When the creative team of Schulz, Mendelson, and Melendez presented a pre-showing of  A Charlie Brown Christmas to a group of animators in 1965, the now-beloved episode was met with displeasure and uncertainty. It just wasn’t working. The show’s own creators doubted the final product–a rushed effort to convert a popular comic strip into a living, breathing animation. One animator, seated in the back of the room, stood up and voiced his dissent, however: “You guys are nuts–this is going to run for years and years.”

And he was exactly right.

It seems I’m on a bit of a traditions kick on the blog these days; my recent articles on the Macy’s Thanksgiving Day Parade and Centre College’s C6H0 relic point to a similar theme. There’s value in questioning the historical significance of why we do the things we do, especially in tradition-laden affairs like holidays. How do traditions come about?
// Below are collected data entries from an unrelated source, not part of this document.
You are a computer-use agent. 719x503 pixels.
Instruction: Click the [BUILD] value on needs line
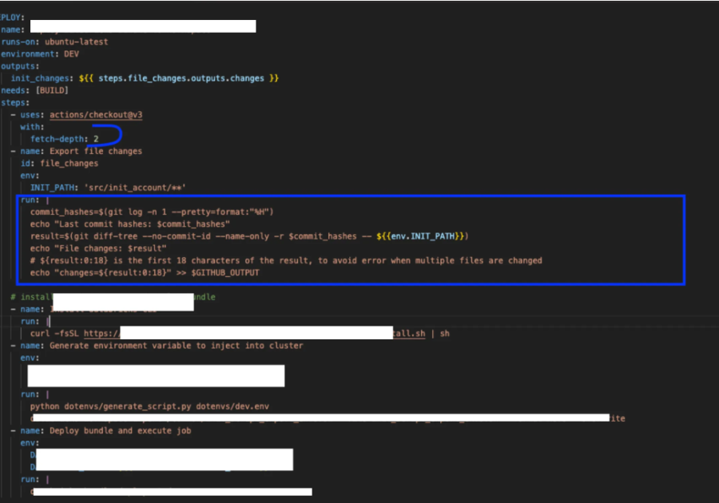point(52,90)
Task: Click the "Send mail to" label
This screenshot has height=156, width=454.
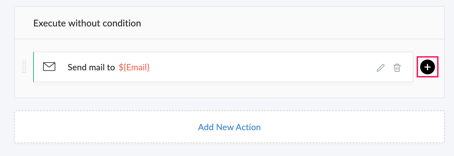Action: click(x=91, y=67)
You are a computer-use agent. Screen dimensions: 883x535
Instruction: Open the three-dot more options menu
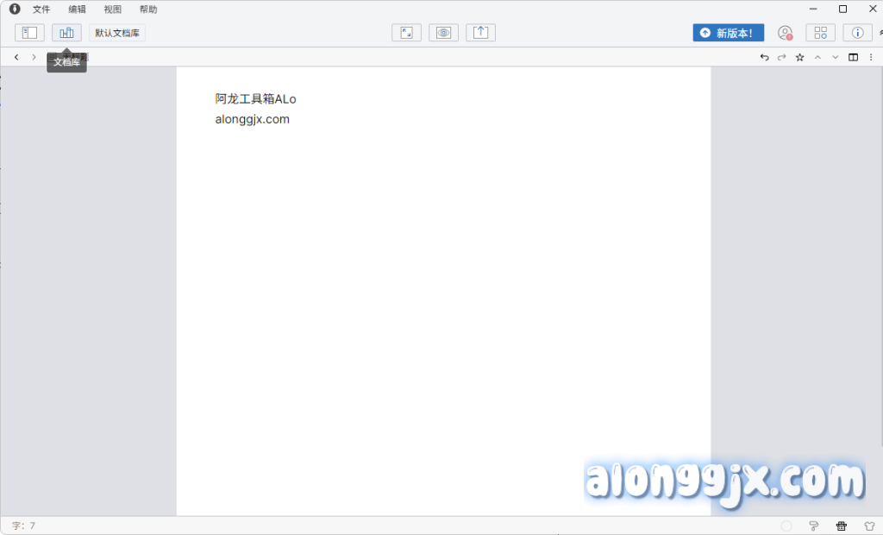(x=870, y=57)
What makes for a successful tradition? Why are they important?

The classic Peanut’s Charlie Brown Christmas—a show that first aired as a television special on CBS in 1965—is a perfect case study into holiday tradition, one that grandparents passed to parents passed to children over the past fifty-three years. It is a tradition that none of the three primary powers behind its creation—creator Charles Schulz, executive producer Lee Mendelson, and Bill Melendez—believed possible. In fact, Melendez told Mendelson during the NBC pre-screening that “I think we’ve ruined Charlie Brown.”
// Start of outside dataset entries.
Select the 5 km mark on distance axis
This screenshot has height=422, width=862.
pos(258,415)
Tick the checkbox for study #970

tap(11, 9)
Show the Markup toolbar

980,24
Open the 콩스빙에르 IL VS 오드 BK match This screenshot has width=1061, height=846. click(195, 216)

The whole project was a heap of what Mendelson openly refers to as serendipity (Mendelson discovered Guiraldi, the creative genius behind the now-iconic soundtrack, when he happened to hear his jazz on the radio in San Francisco, for example). A flopped idea to turn Schulz’s iconic comic strip into a documentary in 1963 led to a call from Coca-Cola, a brand caught up in a marketing war of sorts with Pepsi. They offered to sponsor an idea for a Charlie Brown Christmas special (not to purchase the documentary, as Mendelson may have hoped or expected). In only a few days, the now-iconic collaboration of Schulz, Mendelson, and Melendez hand-crafted and pitched an idea. With an offer from Coca-Cola on lock, they brought the entire production together in only six months—and they didn’t feel great about the result.
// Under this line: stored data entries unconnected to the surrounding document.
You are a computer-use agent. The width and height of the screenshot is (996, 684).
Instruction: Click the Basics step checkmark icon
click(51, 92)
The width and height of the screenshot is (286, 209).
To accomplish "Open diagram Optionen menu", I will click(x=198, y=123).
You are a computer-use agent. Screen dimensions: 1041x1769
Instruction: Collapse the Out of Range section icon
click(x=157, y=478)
Nor were the only ones that didn’t feel great about it. When they presented the thirty-minute production to a group of animators (as aforementioned) and then CBS, the reception was one of what a CBS programming executive described as “disappointment”— they just all around didn’t “get it,” as Mendelson described. According to this article, CBS only aired the show because it had already been scheduled and it was too late to take it off the list.

Their efforts to convert the nationally-beloved Peanuts comic strip into an animated show had, for all intents and purposes, flopped. In an effort to speed up the opening, Mendelson crafted lyrics to the opening song in only ten minute’s time—lyrics to the now-beloved “Christmastime is Here.” (Undoubtedly, that’s a decision he doesn’t regret now!)

In spite of all of the doubt, the show was a hit with the “over fifteen million viewers” that tuned in. It won an Emmy and Peabody award, amassed a following and—if you can imagine—CBS decided to air it the next Christmas. And the Christmas after that. And on and on. The rest is history. In the wake of the smashing success, other now-famous Christmas cartoons broke onto the national television stage: Dr. Seuss’s How the Grinch Stole Christmas and Frosty the Snowman.

How, then, did this initially-supposed Peanuts flop become such a hit? Mendelson points to a few different qualities (including a bit of luck, perhaps!): the “simplicity,” the “fun,” the integrality of “the true meaning of Christmas.” Charles Schulz’s wife, Jean Schulz, describes the power of the show in terms of the memories surrounding it: “the impact that ‘A Charlie Brown Christmas’ had on the viewer when he or she first saw it.”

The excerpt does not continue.